Then the two strolled out together, Enoch’s exit being noticed by more than one painter with relief. He had expressed his opinions openly before in the galleries, and was not popular. He had also made several speeches relative to his views on modern art at several public dinners, which did not increase his popularity, either. Furthermore, he had taken the pains to write a series of articles—one upon the lack [188] of good taste in both modern painting and architecture, which made him enemies—strongly accenting, as he did, the timely necessity of giving architecture a far more distinguished place in art than it was given. “A place,” he would thunder away, “which Greece gave it, and which the world has recognized for centuries.” He used to expound upon the beauty and plain common sense in the classic compared with the hodgepodge of new styles—or, rather, the attempt to create a new style, which always amounted to the usual jumble and stupid elaboration. “There’s no jumble in the classic,” he’d declare hotly, with all the vehemence of his conviction. “Start from the very ground—the foundations of their buildings, and you can trace a logical growth of base, column, capital, and architrave, to the apex of roof, not an unnecessary detail—more than that, the Greeks knew the value of a plain surface as a rest for the eye.” At which there was always sound applause from the architects, and a doubtful grumbling among the painters, whose failing it was, declared Enoch, “always to overelaborate.”
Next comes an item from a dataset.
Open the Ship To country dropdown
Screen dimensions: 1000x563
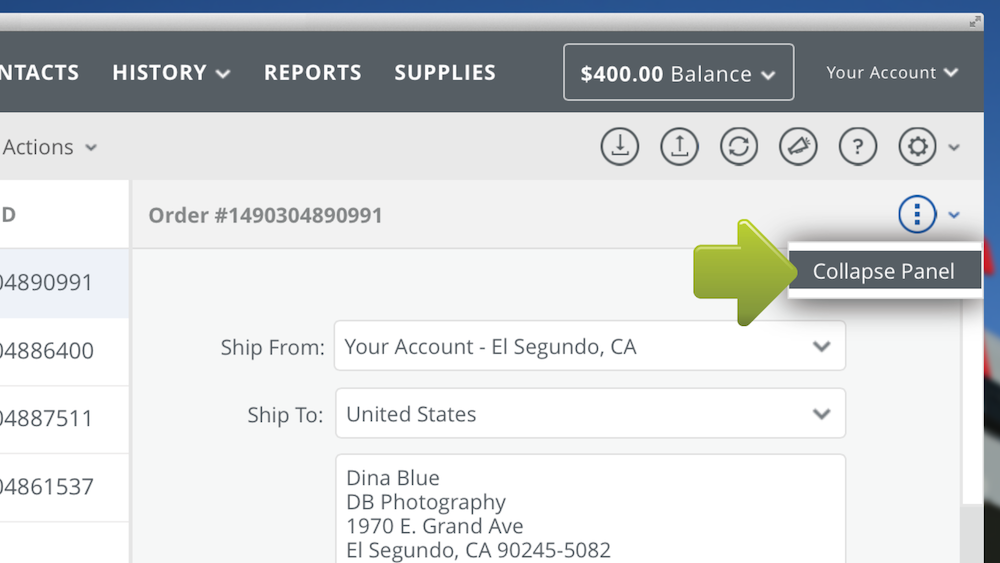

“Some of you fellows,” he’d cry out, “never seem to know when to stop.” It was a favorite expression with him to say the next day:
“I got on my hind legs, and gave it to them straight from the shoulder.”
If he was often a convincing orator, despite his almost savage brusqueness at times, it was because he was (and few people knew it) a most able lawyer, though his business life was always more or less of a [189] mystery. That he actually had an office was known only to a few friends. It was many years since he had practised law. Somehow that modest office of Enoch’s in South Street contained memories that were dear to him. He was loyal to it. Did he not pay its rent in its old age? And now and then came to see it, to spend an hour there in the company of his old desk—a solid, friendly old piece of oak, with eighteen deep and comfortable drawers and plenty of room for his legs beneath. Here he would sit thinking of many things of the past, of hard fights that had won legal victories, under the spell of that pleasing sensation that no human being could disturb him. Old McCarthy, the janitor, attended to that, and kept his snug library of law-books very decently dusted, and I verily believe that faithful Irishman would have gone as far as to tell an inquisitive visitor that “Mr. Crane was long since dead and buried, and his office sealed up by the estate”—if such a thing were possible.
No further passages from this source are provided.